- _Page extract_
======
04-13-2020 01:51 PM
An instructor has just finished telling me that having 5 APIC nodes in the cluster does not offer any additional redundancy than having 3 nodes. Is that accurate? Sounds counter intuitive.
Solved! Go to Solution.
04-13-2020 11:37 PM - edited 04-13-2020 11:39 PM
Hi,
I believe the reason why you are confused, might be because you are thinking at the redundancy from APIC perspective as a unit and not from shards (database), which is the critical component when it comes to configuration.
======
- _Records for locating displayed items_
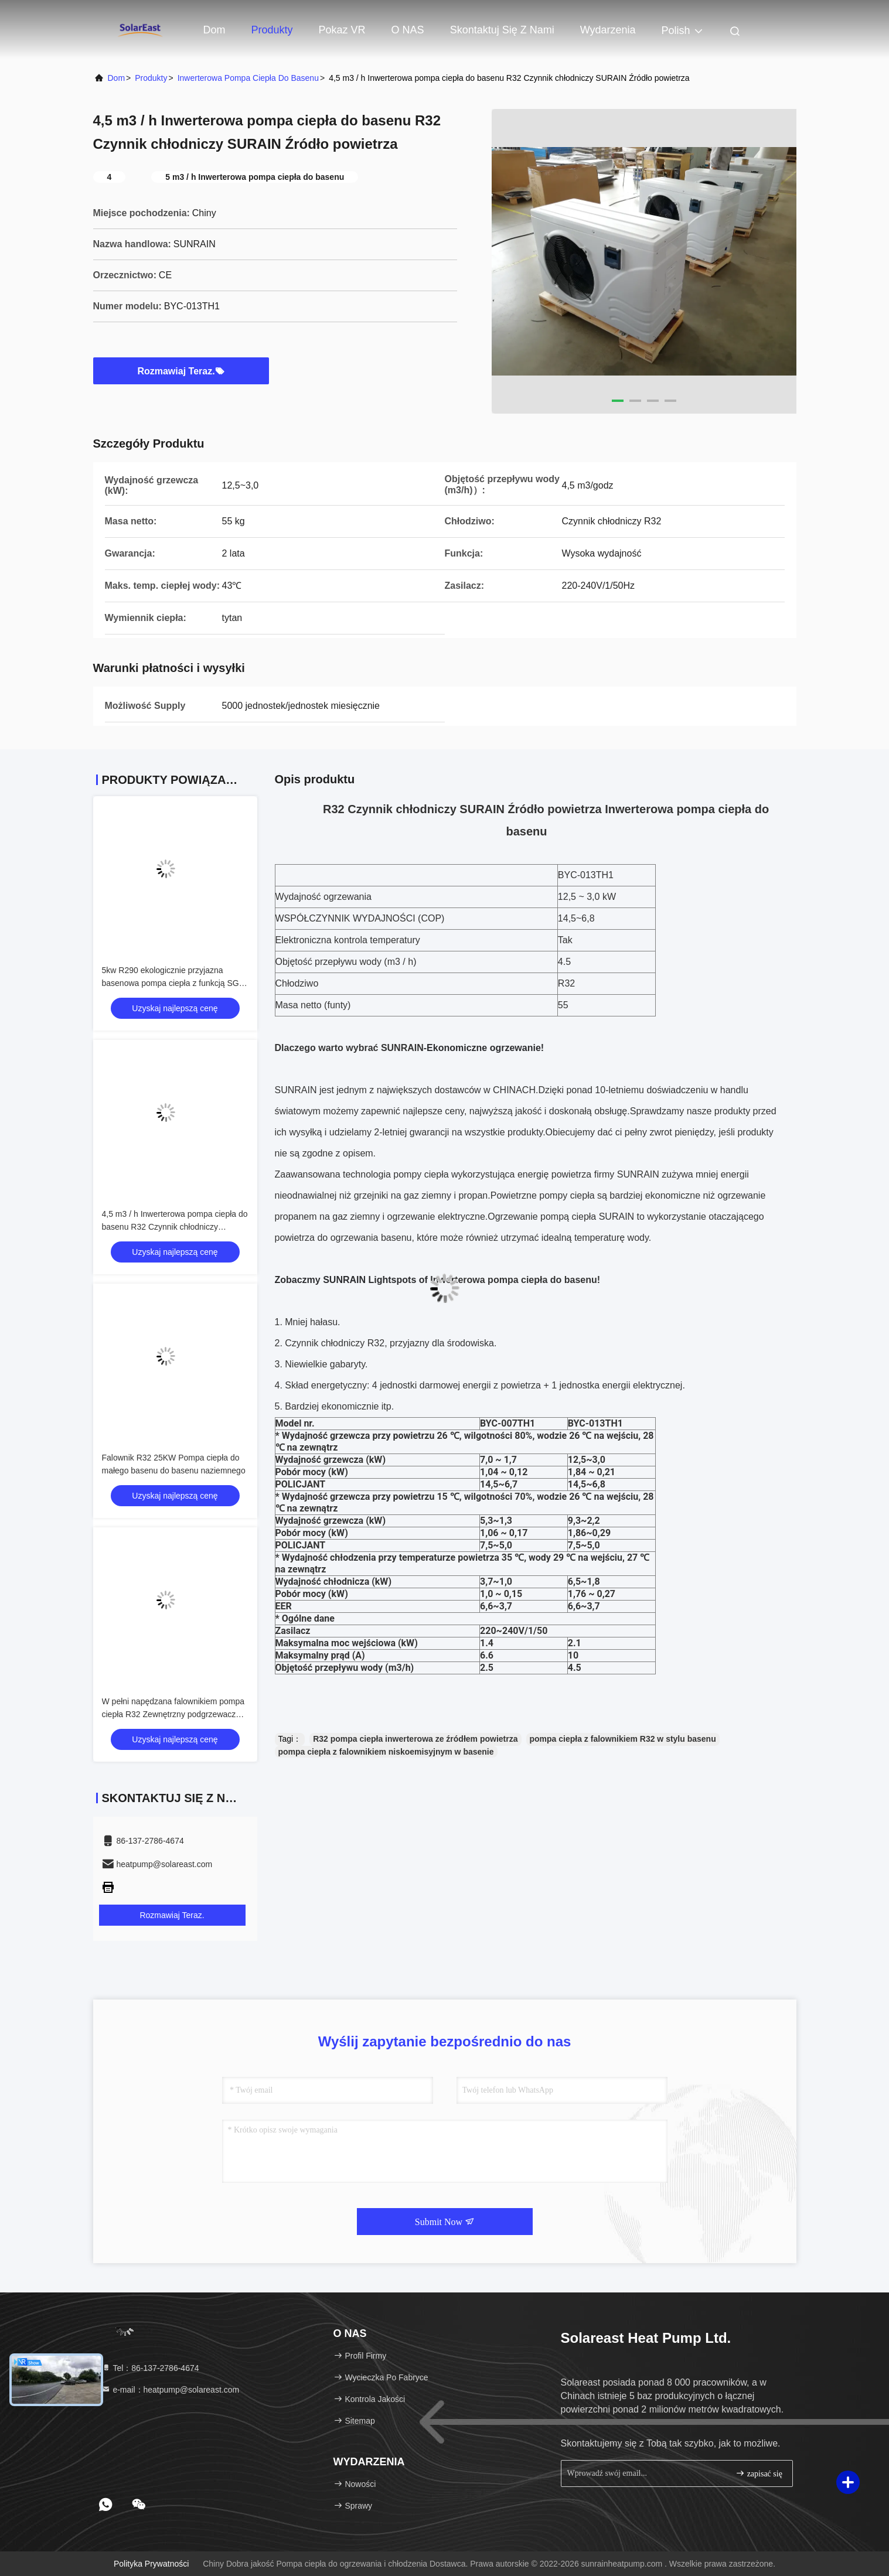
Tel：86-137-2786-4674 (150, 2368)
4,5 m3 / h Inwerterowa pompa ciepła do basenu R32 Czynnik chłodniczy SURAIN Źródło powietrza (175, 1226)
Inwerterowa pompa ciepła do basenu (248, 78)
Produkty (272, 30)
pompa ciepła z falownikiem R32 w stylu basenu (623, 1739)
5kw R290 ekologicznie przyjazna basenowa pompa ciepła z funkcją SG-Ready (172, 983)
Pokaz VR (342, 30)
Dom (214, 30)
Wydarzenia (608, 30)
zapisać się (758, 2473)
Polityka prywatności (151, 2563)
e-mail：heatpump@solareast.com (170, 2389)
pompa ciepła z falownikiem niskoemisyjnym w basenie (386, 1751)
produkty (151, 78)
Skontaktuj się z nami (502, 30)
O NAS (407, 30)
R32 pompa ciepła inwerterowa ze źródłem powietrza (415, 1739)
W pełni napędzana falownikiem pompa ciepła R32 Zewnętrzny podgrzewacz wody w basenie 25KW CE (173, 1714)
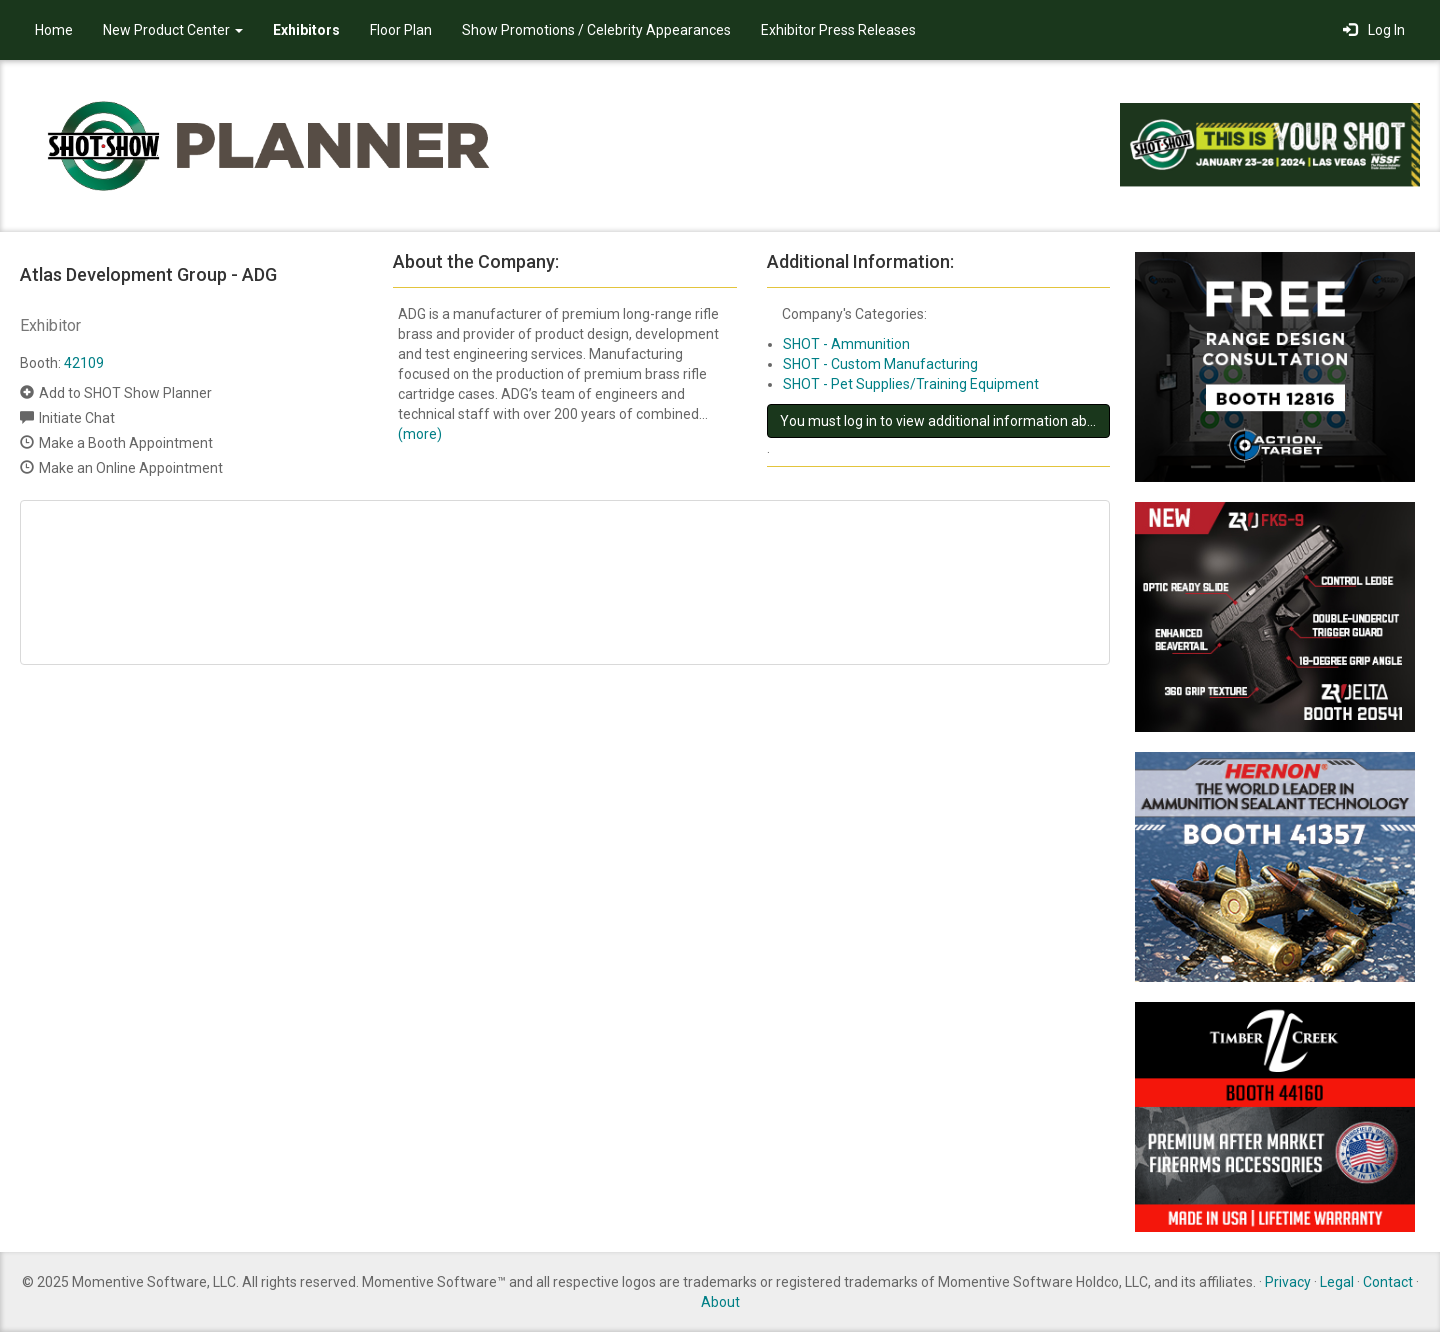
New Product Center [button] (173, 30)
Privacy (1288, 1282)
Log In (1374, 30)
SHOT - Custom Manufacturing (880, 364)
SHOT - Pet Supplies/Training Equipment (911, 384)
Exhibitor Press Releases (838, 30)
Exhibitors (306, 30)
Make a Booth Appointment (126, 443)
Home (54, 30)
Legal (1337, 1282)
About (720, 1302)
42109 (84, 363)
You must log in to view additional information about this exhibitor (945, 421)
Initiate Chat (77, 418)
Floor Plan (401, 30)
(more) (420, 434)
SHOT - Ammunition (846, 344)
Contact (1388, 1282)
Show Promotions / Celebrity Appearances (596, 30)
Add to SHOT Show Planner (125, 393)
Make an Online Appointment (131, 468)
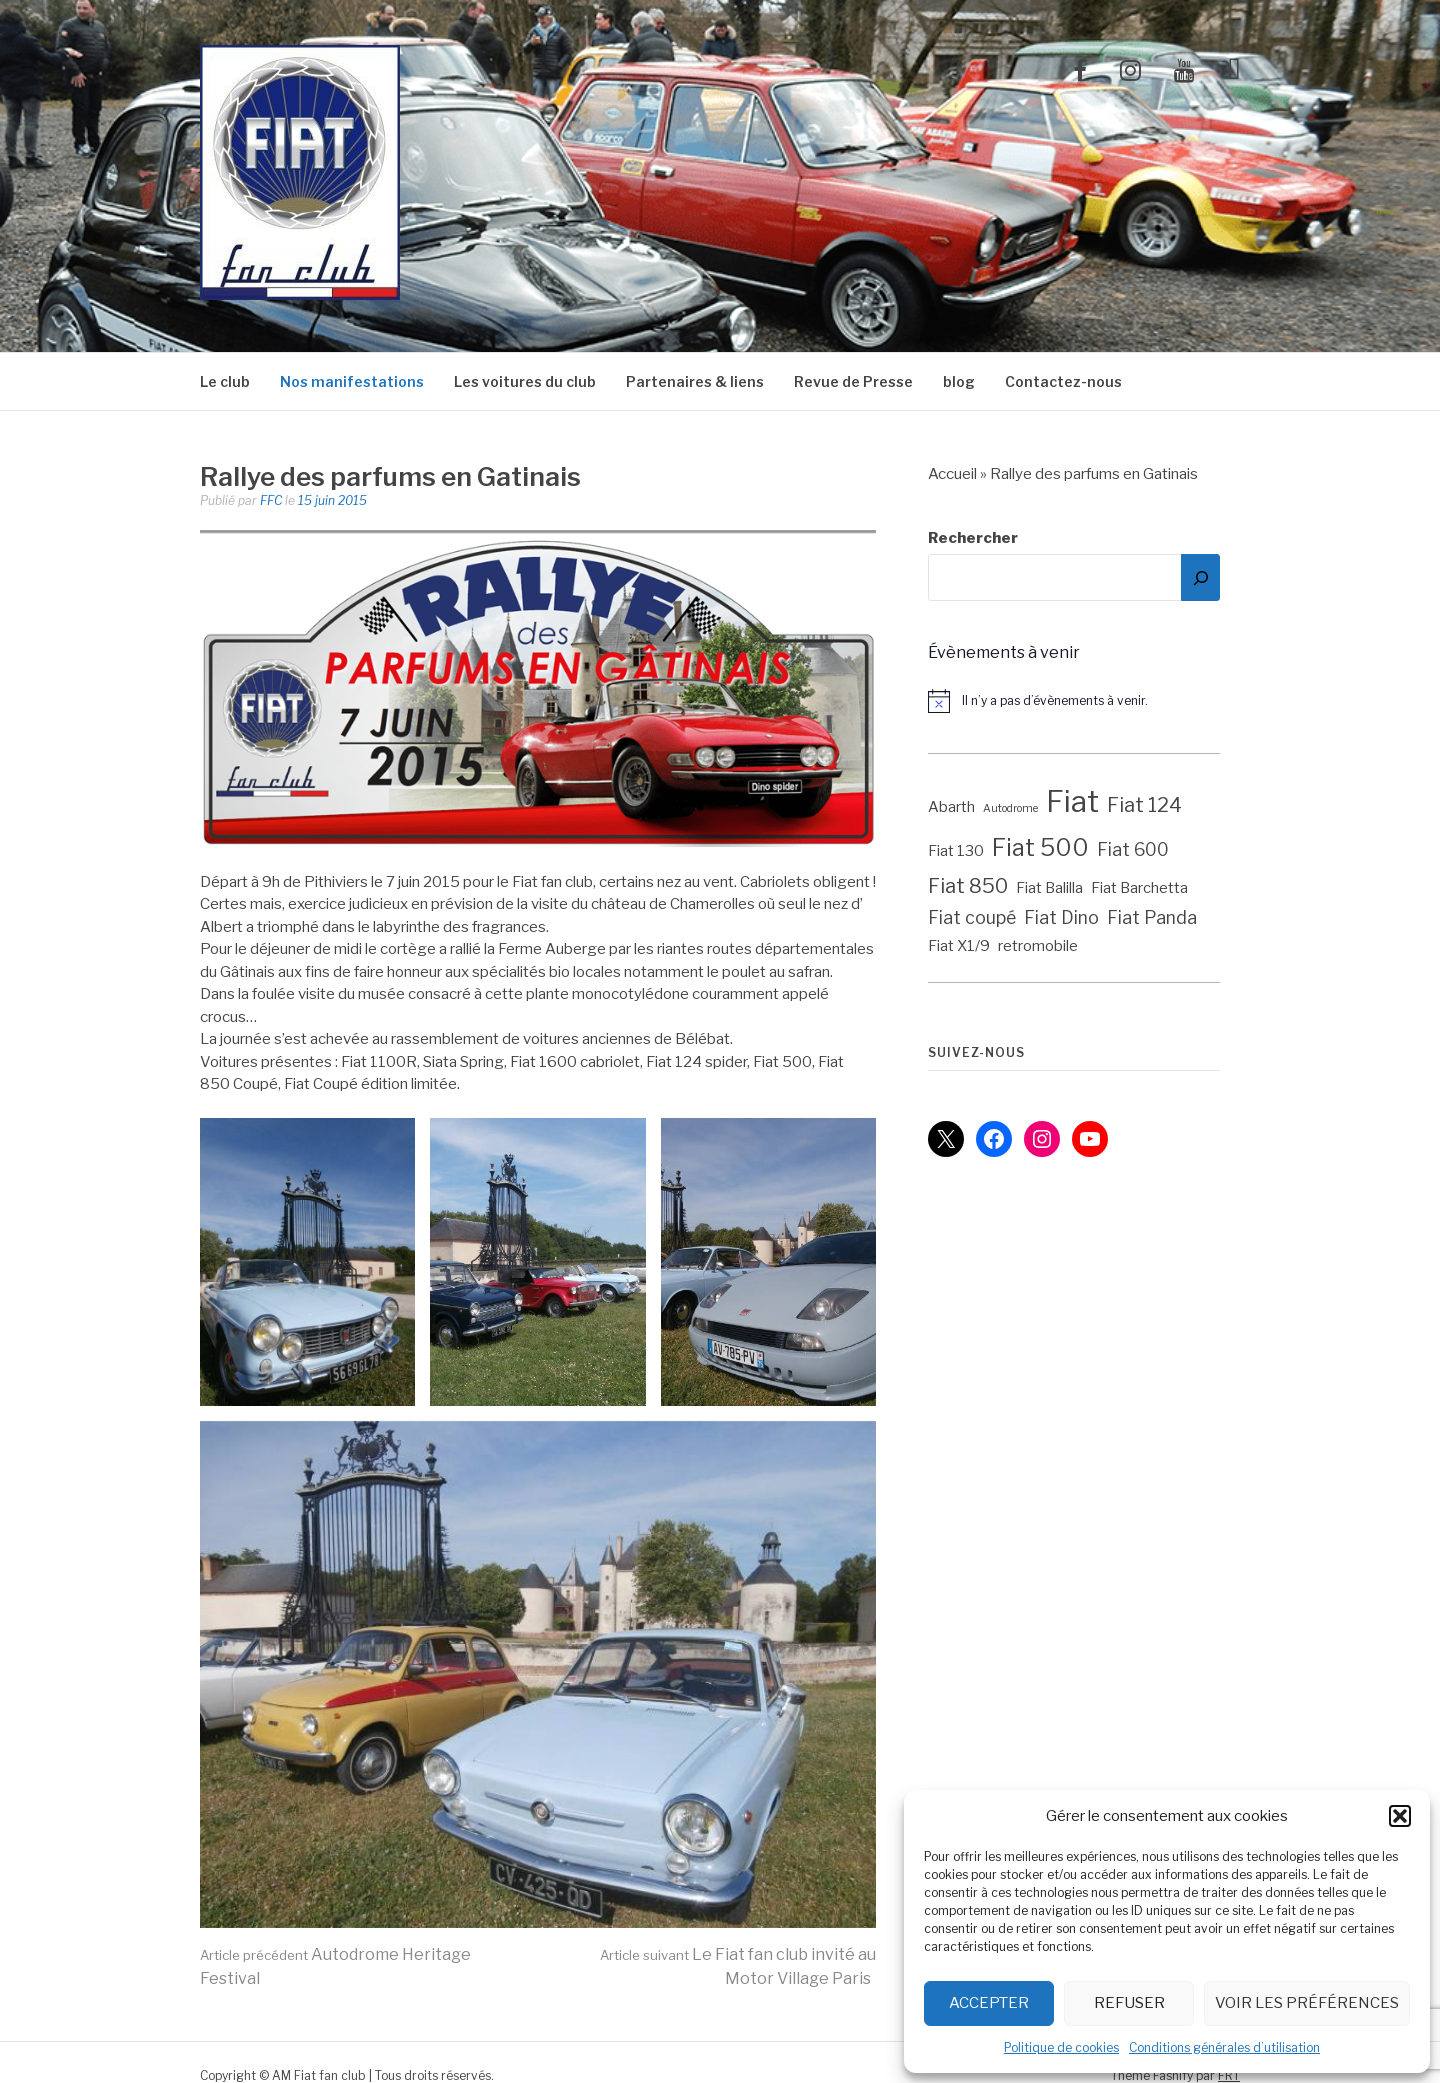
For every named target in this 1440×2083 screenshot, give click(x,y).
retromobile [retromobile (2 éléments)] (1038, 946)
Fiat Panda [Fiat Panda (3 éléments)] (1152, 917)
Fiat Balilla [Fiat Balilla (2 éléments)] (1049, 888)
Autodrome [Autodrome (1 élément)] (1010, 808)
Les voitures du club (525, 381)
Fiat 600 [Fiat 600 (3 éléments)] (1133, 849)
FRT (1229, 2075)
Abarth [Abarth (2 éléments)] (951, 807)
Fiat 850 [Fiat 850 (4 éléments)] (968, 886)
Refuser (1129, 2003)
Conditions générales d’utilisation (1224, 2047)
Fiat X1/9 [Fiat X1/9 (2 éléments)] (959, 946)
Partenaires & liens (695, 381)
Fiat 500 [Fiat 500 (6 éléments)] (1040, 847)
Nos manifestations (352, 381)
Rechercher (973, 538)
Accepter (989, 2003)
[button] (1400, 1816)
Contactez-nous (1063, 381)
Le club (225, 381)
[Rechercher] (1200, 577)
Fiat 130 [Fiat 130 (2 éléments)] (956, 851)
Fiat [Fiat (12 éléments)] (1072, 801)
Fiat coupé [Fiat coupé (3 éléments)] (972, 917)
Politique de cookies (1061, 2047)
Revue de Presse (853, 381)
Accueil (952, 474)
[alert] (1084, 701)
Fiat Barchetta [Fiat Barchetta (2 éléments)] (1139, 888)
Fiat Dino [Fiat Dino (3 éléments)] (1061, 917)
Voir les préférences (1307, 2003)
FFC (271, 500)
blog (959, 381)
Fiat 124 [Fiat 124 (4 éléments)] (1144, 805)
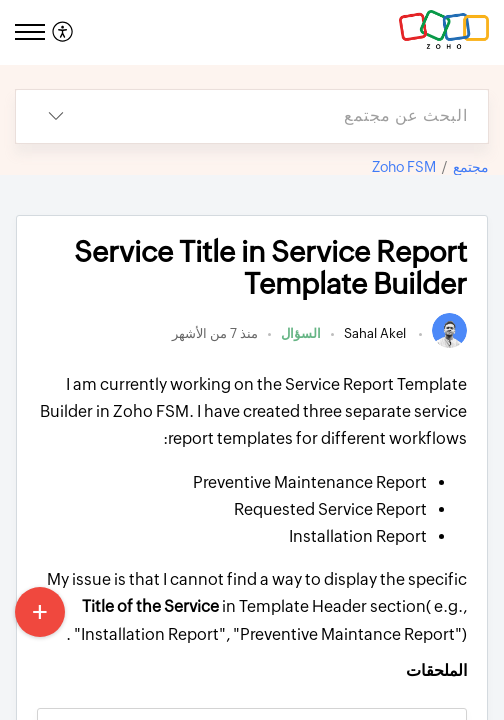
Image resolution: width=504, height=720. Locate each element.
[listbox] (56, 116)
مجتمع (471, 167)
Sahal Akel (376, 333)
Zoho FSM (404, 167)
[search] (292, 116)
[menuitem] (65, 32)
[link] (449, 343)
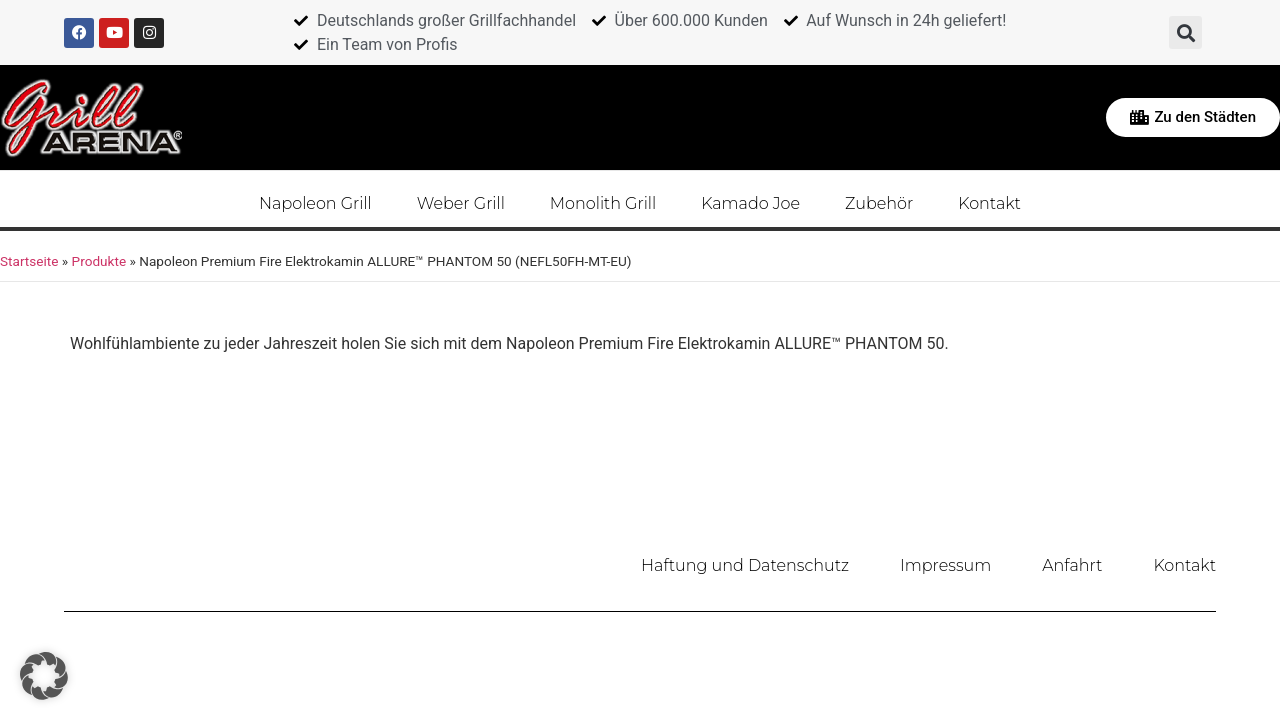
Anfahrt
======
- _Given task A_
In the listing, substitute "Venue Map" for "Floor Plan" in the lines between the one holding "Pokaz VR (342, 30)" and the one holding "Fiat 500 [Fiat 500 (6 éléments)] (1040, 847)", inclusive, and give back only those lines, leaving out the pictures.
- _Given task B_
Proceed with the forum thread on APIC cluster redundancy from the point where it stops.

- _Right answer A_
Pokaz VR (342, 30)
Dom (214, 30)
Wydarzenia (608, 30)
zapisać się (758, 2473)
Polityka prywatności (151, 2563)
e-mail：heatpump@solareast.com (170, 2389)
pompa ciepła z falownikiem niskoemisyjnym w basenie (386, 1751)
produkty (151, 78)
Skontaktuj się z nami (502, 30)
O NAS (407, 30)
R32 pompa ciepła inwerterowa ze źródłem powietrza (415, 1739)
W pełni napędzana falownikiem pompa ciepła R32 Zewnętrzny podgrzewacz wody w basenie 25KW CE (173, 1714)
New Product Center [button] (173, 30)
Privacy (1288, 1282)
Log In (1374, 30)
SHOT - Custom Manufacturing (880, 364)
SHOT - Pet Supplies/Training Equipment (911, 384)
Exhibitor Press Releases (838, 30)
Exhibitors (306, 30)
Make a Booth Appointment (126, 443)
Home (54, 30)
Legal (1337, 1282)
About (720, 1302)
42109 (84, 363)
You must log in to view additional information about this exhibitor (945, 421)
Initiate Chat (77, 418)
Venue Map (401, 30)
(more) (420, 434)
SHOT - Ammunition (846, 344)
Contact (1388, 1282)
Show Promotions / Celebrity Appearances (596, 30)
Add to SHOT Show Planner (125, 393)
Make an Online Appointment (131, 468)
For every named target in this 1440×2083 screenshot, give click(x,y).
retromobile [retromobile (2 éléments)] (1038, 946)
Fiat Panda [Fiat Panda (3 éléments)] (1152, 917)
Fiat Balilla [Fiat Balilla (2 éléments)] (1049, 888)
Autodrome [Autodrome (1 élément)] (1010, 808)
Les voitures du club (525, 381)
Fiat 600 [Fiat 600 (3 éléments)] (1133, 849)
FRT (1229, 2075)
Abarth [Abarth (2 éléments)] (951, 807)
Fiat 850 [Fiat 850 (4 éléments)] (968, 886)
Refuser (1129, 2003)
Conditions générales d’utilisation (1224, 2047)
Fiat X1/9 [Fiat X1/9 (2 éléments)] (959, 946)
Partenaires & liens (695, 381)
Fiat 500 [Fiat 500 (6 éléments)] (1040, 847)

- _Right answer B_
The APIC cluster uses a technology from large databases called sharding - very similar concept as horizontal database partitioning, but better. Better in the sense that it increase redundancy and performance because the db tables are split across servers, and smaller tables are replicated as complete units. Cisco APIC uses a replication factor of 3, meaning each shard has 3 instances/replicas (one active and two backup) across the cluster, regardless of the number of APIC nodes present in the cluster.
The read-only state actually refers to shards. When 2 out of 3 copies are down, the remaining shard goes into read-only state, to prevent loss of data in case the other two are comes backup.
In case of a 2 node failure, this is how a 3 node cluster vs 5 node cluster will look like from shards perspective:
So as you can see here, in case of a 5 node cluster there might be a chance that some shards to be in read-only and other in read-write.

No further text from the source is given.